Navari, R.M., Einhorn, L.H., Loehrer, P.J., Sr., Passik, S.D., Vinson, J., McClean, J., … Johnson, C.S. (2007). A phase II trial of olanzapine, dexamethasone, and palonosetron for the prevention of chemotherapy-induced nausea and vomiting: a Hoosier oncology group study. Supportive Care in Cancer, 15, 1285-1291.

DOI Link

Study Purpose

To examine the effectiveness of olanzapine in the treatment of chemotherapy-induced nausea and vomiting without the use of dexamethasone after day 1

Intervention Characteristics/Basic Study Process

A 10-mg oral dose of olanzapine was given every day, four times a day for prevention (rather than breakthrough) nausea and vomiting. On day 1 of chemotherapy, patients received 0.25 mg IV palonosetron and dexamethasone (8 mg for moderately emetogenic chemotherapy [MEC], 20 mg for highly emetogenic chemotherapy [HEC]) as well as 10 mg oral olanzapine. On days 2-4, patients received only 10 mg olanzapine daily. The same antiemetic regimen was continued for as many cycles as the patient completed (1-6 cycles). Patients received no other antiemetics on days 2-4. Patients were permitted to take rescue therapy.

Sample Characteristics

The sample consisted of 40 patients who were chemotherapy-naive and receiving HEC or MEC.

Study Design

This was a prospective, nonrandomized trial with no control or comparison group, consisting of descriptive analysis only (percentage of patients with response described).

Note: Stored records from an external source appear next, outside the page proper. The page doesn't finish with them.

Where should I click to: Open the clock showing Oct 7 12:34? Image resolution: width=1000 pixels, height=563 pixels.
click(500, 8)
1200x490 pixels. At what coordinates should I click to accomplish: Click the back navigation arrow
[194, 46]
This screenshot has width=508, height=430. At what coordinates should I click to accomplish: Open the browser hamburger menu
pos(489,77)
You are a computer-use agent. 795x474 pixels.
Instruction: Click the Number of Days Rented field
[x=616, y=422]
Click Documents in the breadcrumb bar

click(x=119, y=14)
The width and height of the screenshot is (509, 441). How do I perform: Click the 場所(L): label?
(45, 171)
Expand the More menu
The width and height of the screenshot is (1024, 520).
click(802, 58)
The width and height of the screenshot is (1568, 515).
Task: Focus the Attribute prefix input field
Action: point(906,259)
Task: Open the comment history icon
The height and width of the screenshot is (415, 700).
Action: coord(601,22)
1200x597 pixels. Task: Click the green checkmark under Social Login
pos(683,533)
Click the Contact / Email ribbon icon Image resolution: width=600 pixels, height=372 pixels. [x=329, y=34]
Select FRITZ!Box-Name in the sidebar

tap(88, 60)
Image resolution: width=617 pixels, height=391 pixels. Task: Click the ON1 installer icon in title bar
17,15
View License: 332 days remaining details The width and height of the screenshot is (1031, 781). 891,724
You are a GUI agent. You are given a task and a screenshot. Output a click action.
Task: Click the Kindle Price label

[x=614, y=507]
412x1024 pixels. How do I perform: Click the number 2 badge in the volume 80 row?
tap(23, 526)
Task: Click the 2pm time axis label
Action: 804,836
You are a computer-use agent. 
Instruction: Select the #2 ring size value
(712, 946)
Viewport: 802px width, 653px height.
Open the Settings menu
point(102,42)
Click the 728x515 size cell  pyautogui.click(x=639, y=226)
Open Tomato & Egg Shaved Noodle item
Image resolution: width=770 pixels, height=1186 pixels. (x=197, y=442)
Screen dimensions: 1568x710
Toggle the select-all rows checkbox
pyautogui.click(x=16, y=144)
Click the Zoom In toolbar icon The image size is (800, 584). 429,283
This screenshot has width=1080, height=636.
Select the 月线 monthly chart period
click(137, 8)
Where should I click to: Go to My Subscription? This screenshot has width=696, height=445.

Measurement Instruments/Methods

  • The M.D. Anderson Symptom Inventory (MDASI) was used.
  • Patients recorded daily episodes of vomiting and retching.

Results

Complete response (CR), defined as no emesis and no rescue medications administered and no nausea, was found in 100% of HEC patients and 97% of MEC patients in the acute period (0-24 hours after chemotherapy).

Responses for the delayed period (24-120 hours) decreased. Seventy-five percent of patients reported CR in the delayed and overall periods for emesis and even fewer for control of nausea (50% of HEC patients with CR for nausea and 78% of MEC patients with CR for nausea in the delayed and overall periods). No adverse events to study drugs were noted (no grade 3 or 4 toxicities). Olanzapine was not associated with sedation, weight gain, or hyperglycemia.

Limitations

  • The sample size was small.
  • Investigators stated that combination olanzapine, dexamethasone, and palonosetron was effective in controlling acute and delayed CINV in patients receiving both HEC and MEC; however, no control or comparison group was included in the study.
  • The investigators stated that the results indicated effectiveness compared to studies using triple-drug regimens; however, no head-to head comparison was done in this study. This is especially problematic given that aprepitant was not used and is now recommended per guidelines.
  • Half of the patients in the HEC group still experienced nausea in the delayed and overall study periods (0-120 hours after chemotherapy). In the MEC group, 22% of patients still experienced nausea in the delayed and overall periods.
  • Use of rescue medications was not described, although these were allowed and patients were permitted to continue in the study even if rescue medications were used.